»»
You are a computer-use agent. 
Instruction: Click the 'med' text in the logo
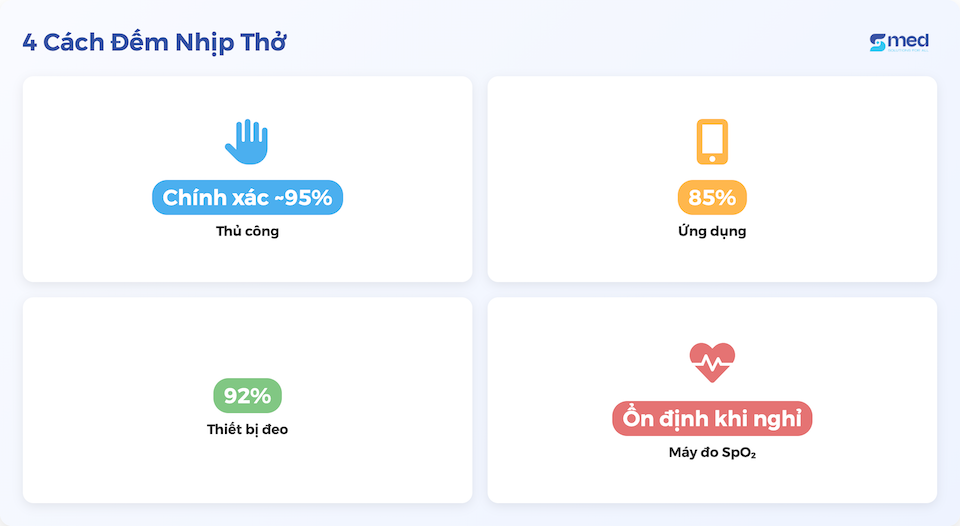pos(909,40)
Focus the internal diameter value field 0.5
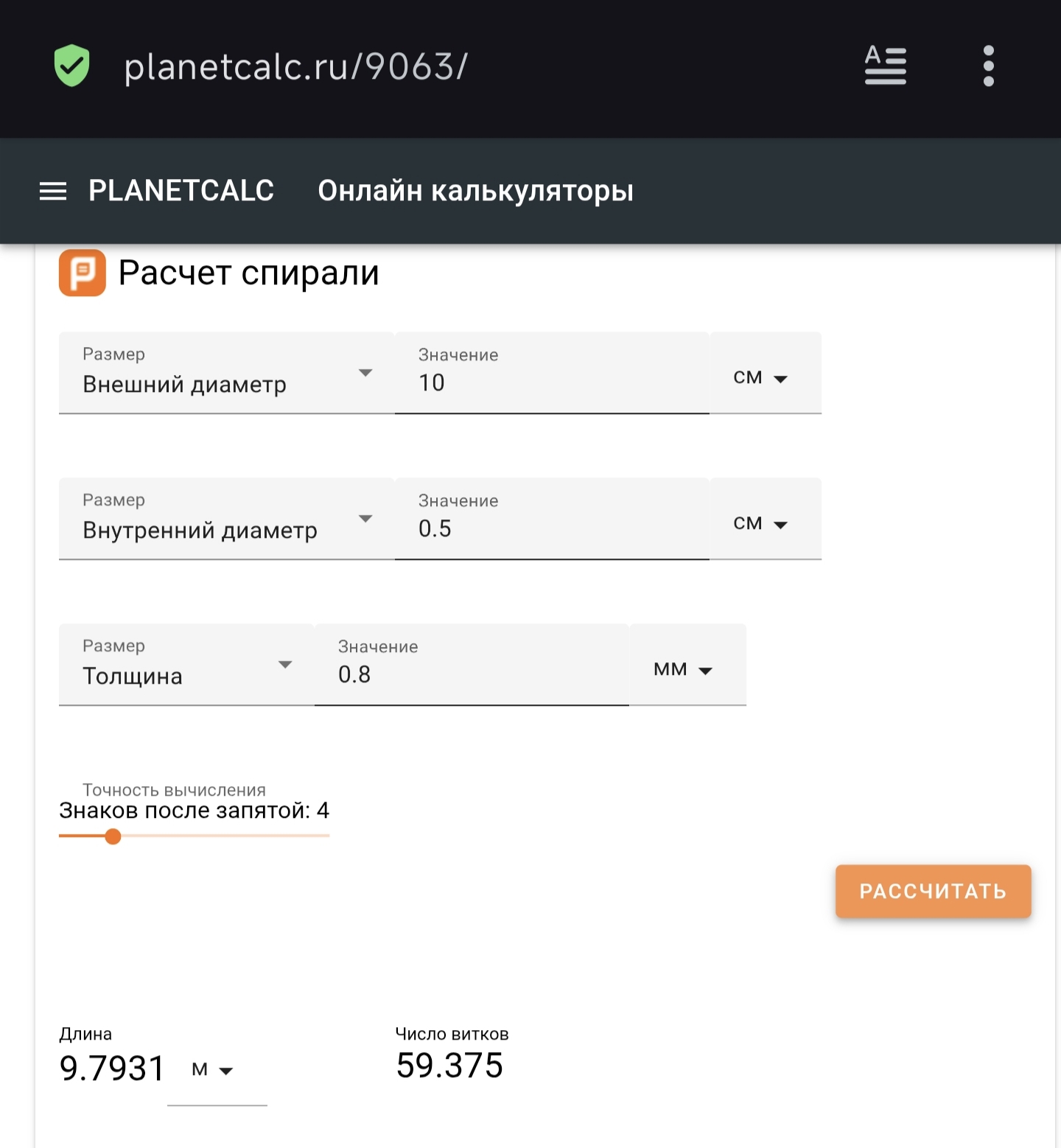 [551, 528]
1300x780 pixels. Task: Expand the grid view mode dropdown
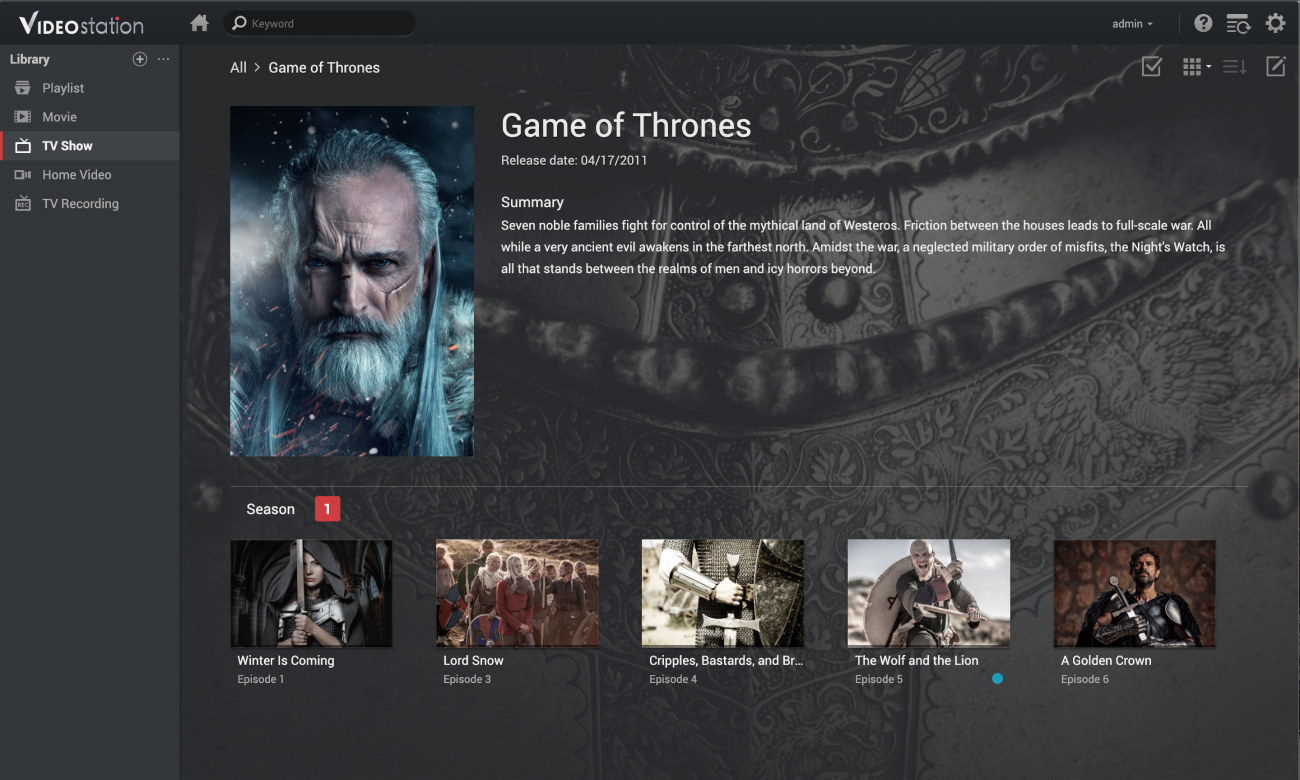coord(1196,67)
««
# [Task item]
Having located the line with "Instruction: Click the 'med' text in the logo", transcribe exactly and only the lines from it to the final line of the material, skipping the pictures.

# [Your solution]
Instruction: Click the 'med' text in the logo
pos(909,40)
Focus the internal diameter value field 0.5
 [551, 528]
1300x780 pixels. Task: Expand the grid view mode dropdown
coord(1196,67)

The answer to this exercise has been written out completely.